UNITED NATIONS — The United Nations should keep negotiating with Yemen’s Houthi rebels but also look at other possible options to ensure that an oil tanker moored off the war-torn country’s coast loaded with more than 1 million barrels of crude oil doesn’t rupture or explode causing an environmental catastrophe, the U.N. envoy for Yemen said Tuesday.
Martin Griffiths told reporters after his final briefing to the U.N. Security Council that the Houthis’ delay in allowing a technical assessment of the tanker, the FSO Safer, is “frustrating,” especially for people whose livelihoods would be affected by an oil spill in the Red Sea.
The Iranian-backed Houthis are in control of Yemen’s western Red Sea ports, including Ras Issa, 6 kilometers (3.7 miles) from where the Safer tanker has been moored since the 1980s.

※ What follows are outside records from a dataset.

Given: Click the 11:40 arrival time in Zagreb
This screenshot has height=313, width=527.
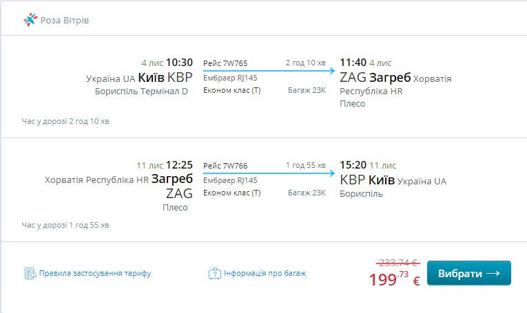Looking at the screenshot, I should click(x=353, y=62).
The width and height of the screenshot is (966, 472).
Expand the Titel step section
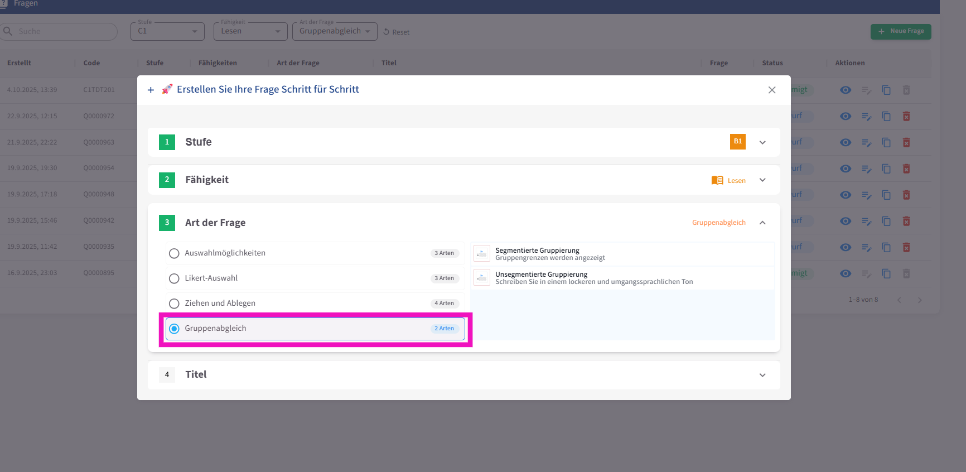(762, 375)
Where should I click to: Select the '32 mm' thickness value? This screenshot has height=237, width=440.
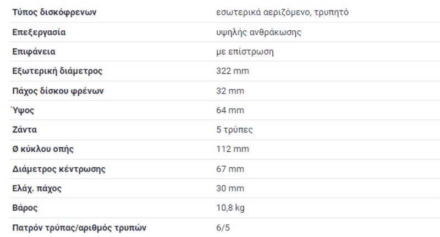230,91
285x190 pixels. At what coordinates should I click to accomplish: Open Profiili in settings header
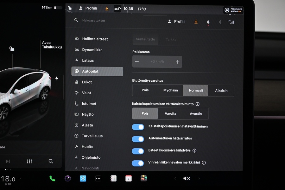[x=177, y=22]
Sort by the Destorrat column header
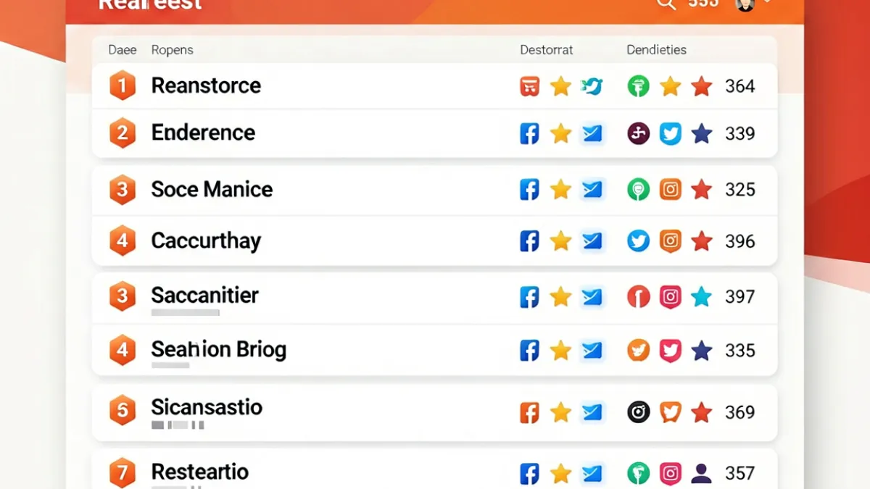The width and height of the screenshot is (870, 489). (547, 50)
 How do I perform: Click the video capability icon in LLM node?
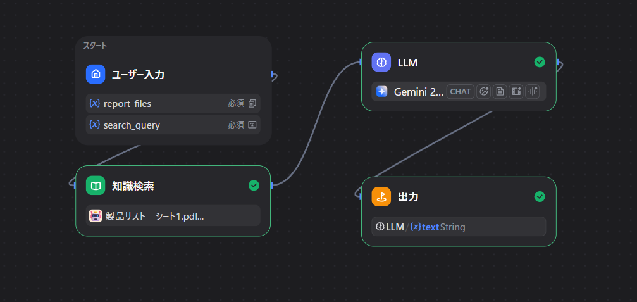[516, 92]
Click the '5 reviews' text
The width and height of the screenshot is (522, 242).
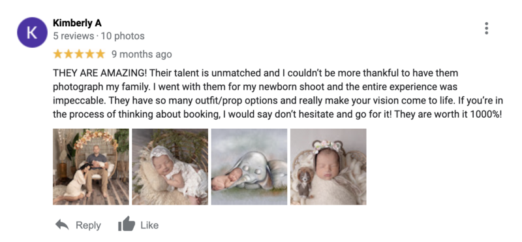point(74,36)
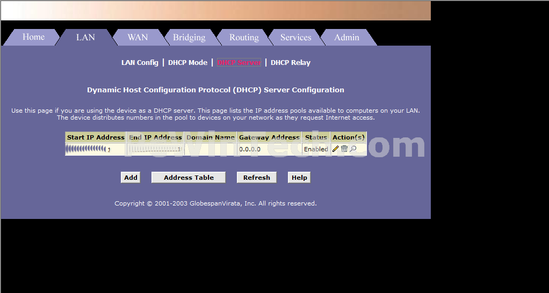Image resolution: width=549 pixels, height=293 pixels.
Task: Open the DHCP Relay link
Action: point(291,63)
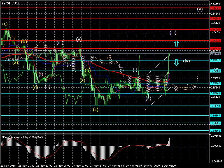The width and height of the screenshot is (224, 168).
Task: Select the (iii) label left of the up arrow
Action: (173, 33)
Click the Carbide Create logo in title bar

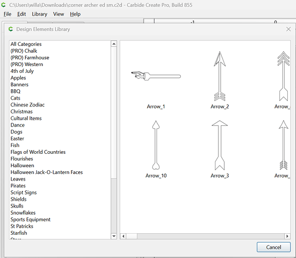tap(4, 5)
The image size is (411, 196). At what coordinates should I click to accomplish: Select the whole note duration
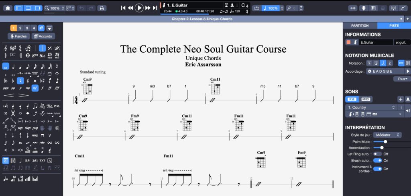coord(6,66)
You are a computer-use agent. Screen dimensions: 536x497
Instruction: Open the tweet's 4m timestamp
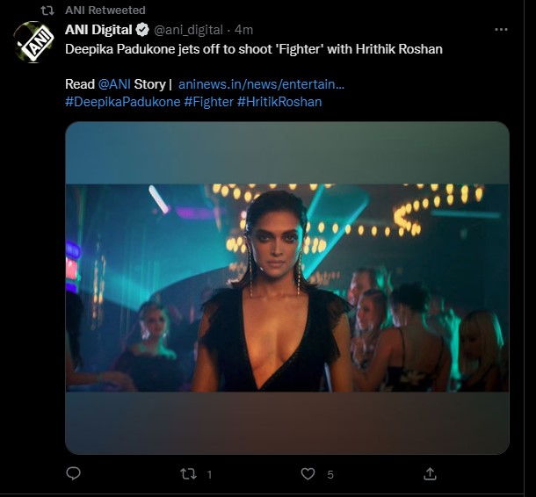tap(244, 30)
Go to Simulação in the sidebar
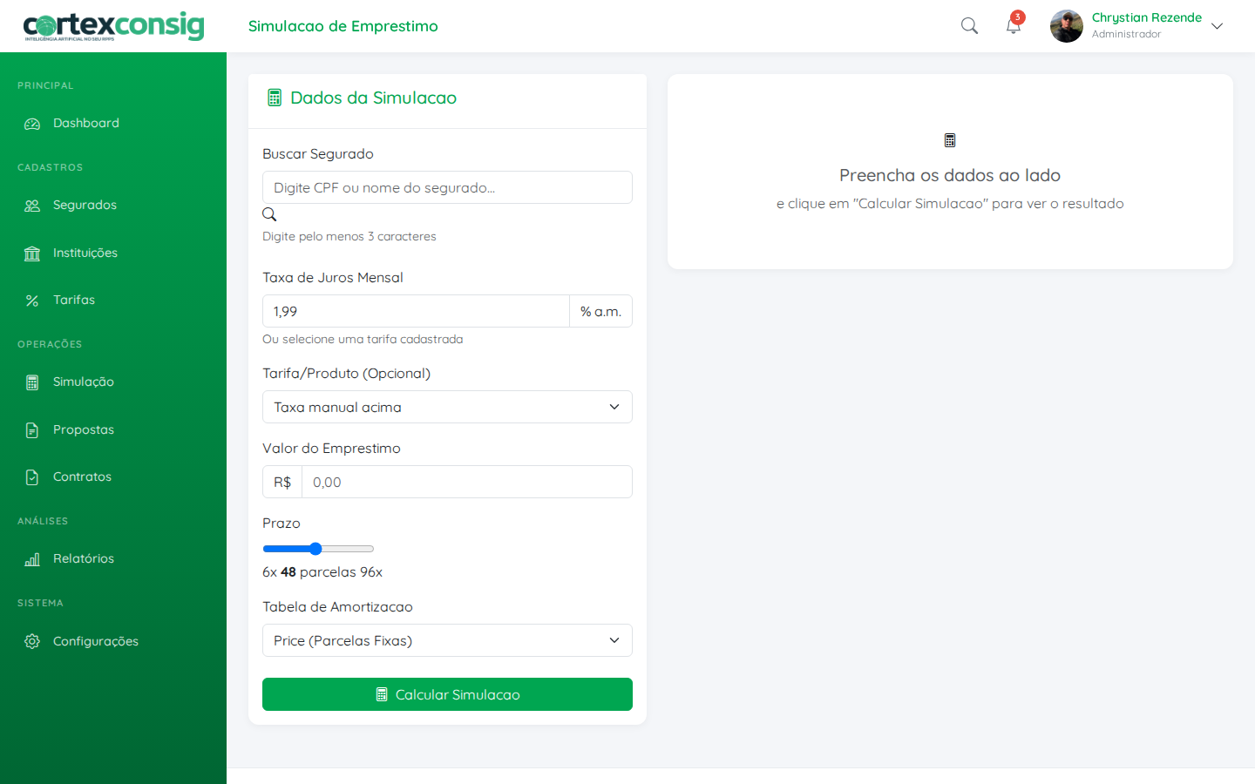This screenshot has width=1255, height=784. pos(83,382)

Internal documents obtained by The Associated Press in June 2020 showed that seawater had entered the engine compartment of the tanker, which hasn’t been maintained for over six years, causing damage to the pipelines and increasing the risk of sinking. According to the AP report, experts said maintenance is no longer possible because the damage to the ship is irreversible.
The Houthis signaled their acceptance of U.N. technical experts deploying to the tanker on July 5, 2020, but Griffiths said they want the technical mission “to actually repair the tanker and not just assess and do the small repairs that are maybe needed to stabilize it.”
He said the U.N. position is that an assessment must be done first to determine what repairs need to be done.
“It’s a miscommunication going both ways,” Griffiths said, adding that the U.N. is trying hard to stick to the agreements with the Houthis and continues to be frustrated.
Griffiths will shortly become the U.N.’s new humanitarian chief and in that job, which he will start sometime in July, he said he will have “a more accountable role on this rather than an observer.”
In addition to trying to make the technical mission work, he said, “I think we should also look at what are the options.”
Griffiths said he didn’t want to go into any detail about possible options, but added “there are lots of offers.”
“I was in Tehran the other day. The told me about an offer from Iran to perhaps help by providing a replacement tanker,” he said. “There are commercial private sector efforts to look at a different way of doing this.”
“We’re focused on trying to make this thing happen at the moment, but … you’d be stupid if you didn’t also look over the horizon and say, `Is there a better way to do this?’” Griffiths said. “If there’s a quicker way to do it, we should all be happy.”